Now, I wouldn't normally engage in such lowly politicking, particularly when we shouldn't be surprised by who is spewing such nonsense into the blogosphere. But since my reply has a historical component to it, I thought, why not.
THIS IS WHAT CLASS WARFARE LOOKS LIKE
Over the course of the late-19th century and into the early 20th, court injunctions (orders) against unions, instead of a full trial, became increasingly common across the U.S. as businesses, backed by the judicial system, took more forceful measures against labor. Many of these issues were intended to be solved by the New Deal in the 1930s which, particularly in 1936, provided an institutional space in which capital-labor disputes would be subject to rules, regulations, and a fair trial.
Launching us into the so-called "golden age of American capitalism" where high productivity was matched by rising living standards for workers across the board, these New Deal institutions were symbols of a "capital-labor accord". Except that such stringent victories for labor hardly meant a truly more democratic economy -- while democracy on the workfloor is arguably the whole point of a labor movement, the voices and contracts of the golden age had been reduced to asking for yearly wage increases and increased profit-sharing. And then, even that began to change, as the unions themselves began to die out -- union membership began declining in the 70s and 80s.

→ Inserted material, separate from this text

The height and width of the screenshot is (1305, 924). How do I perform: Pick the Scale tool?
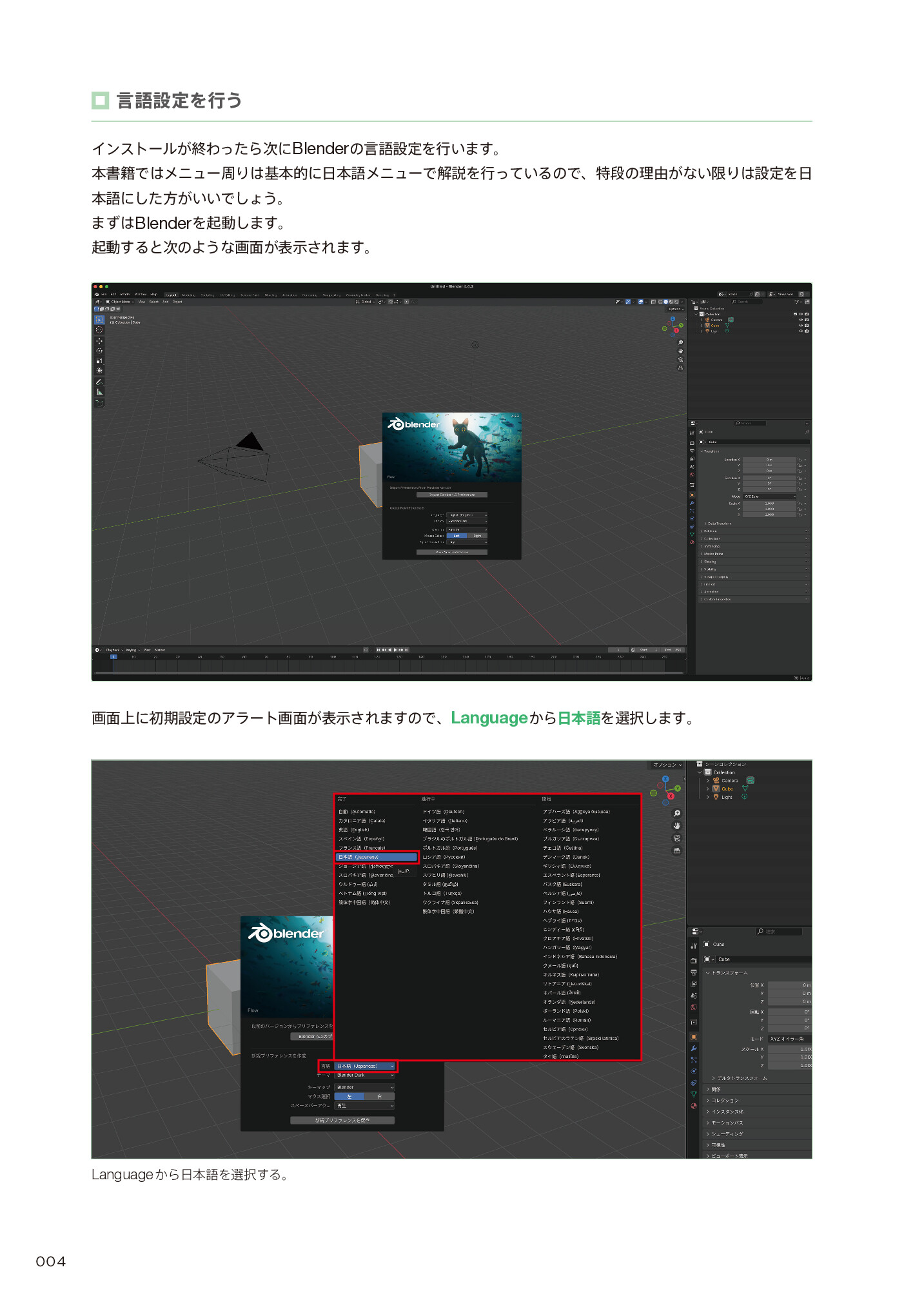99,360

Ronald Reagan made sure to maintain that trend in 1981:
|In 1981 Reagan fired all the air traffic controllers who did not comply with his order to return to work, after 2 days of protests over their contract. Reagan showed what class power could do and quashed any resistance.|
That's what class warfare looks like.
If you want to know what redistribution looks like, see the following:
-8 hour workday
-Job benefits including health care and retirement funds
-Public education at affordable costs
Doesn't look like class warfare to me!!!!